▶ **PROMPT**: Exactly as written, give again the line with "Why parenting pets" and all subsequent lines through the end of the records.

··· TASK MATERIAL

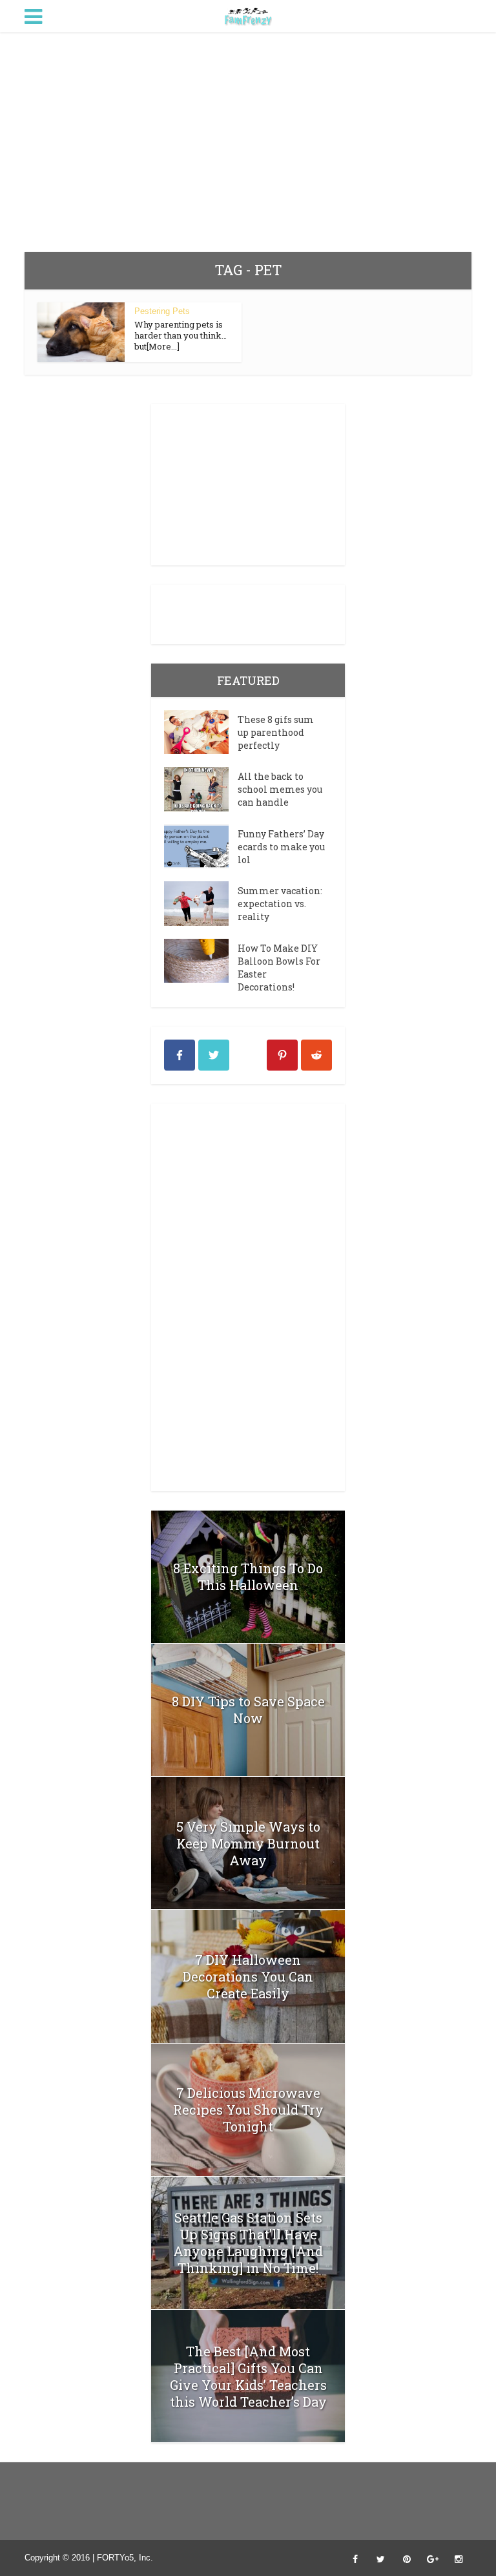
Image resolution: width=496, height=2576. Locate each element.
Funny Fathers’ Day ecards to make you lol (281, 847)
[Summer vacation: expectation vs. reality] (201, 903)
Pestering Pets (162, 311)
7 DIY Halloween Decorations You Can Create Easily (248, 1976)
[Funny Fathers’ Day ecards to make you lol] (201, 846)
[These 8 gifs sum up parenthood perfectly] (201, 732)
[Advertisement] (248, 142)
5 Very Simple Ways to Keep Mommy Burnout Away (248, 1843)
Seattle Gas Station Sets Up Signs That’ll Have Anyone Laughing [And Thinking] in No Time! (248, 2242)
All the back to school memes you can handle (280, 789)
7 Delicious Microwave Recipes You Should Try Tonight (248, 2109)
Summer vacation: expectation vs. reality (280, 904)
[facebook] (179, 1055)
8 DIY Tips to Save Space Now (248, 1709)
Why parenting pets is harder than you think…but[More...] (180, 335)
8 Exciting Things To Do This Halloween (248, 1576)
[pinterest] (282, 1055)
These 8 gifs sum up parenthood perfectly (276, 732)
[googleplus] (248, 1055)
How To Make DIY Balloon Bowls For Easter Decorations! (279, 967)
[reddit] (316, 1055)
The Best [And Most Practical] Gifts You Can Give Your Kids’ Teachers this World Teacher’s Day (248, 2376)
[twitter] (213, 1055)
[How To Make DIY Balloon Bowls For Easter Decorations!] (201, 961)
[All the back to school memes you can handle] (201, 789)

······

▶ **RESPONSE TO THE EXERCISE**:
Why parenting pets is harder than you think…but[More...] (180, 335)
8 Exciting Things To Do This Halloween (248, 1576)
[pinterest] (282, 1055)
These 8 gifs sum up parenthood perfectly (276, 732)
[googleplus] (248, 1055)
How To Make DIY Balloon Bowls For Easter Decorations! (279, 967)
[reddit] (316, 1055)
The Best [And Most Practical] Gifts You Can Give Your Kids’ Teachers this World Teacher’s Day (248, 2376)
[twitter] (213, 1055)
[How To Make DIY Balloon Bowls For Easter Decorations!] (201, 961)
[All the back to school memes you can handle] (201, 789)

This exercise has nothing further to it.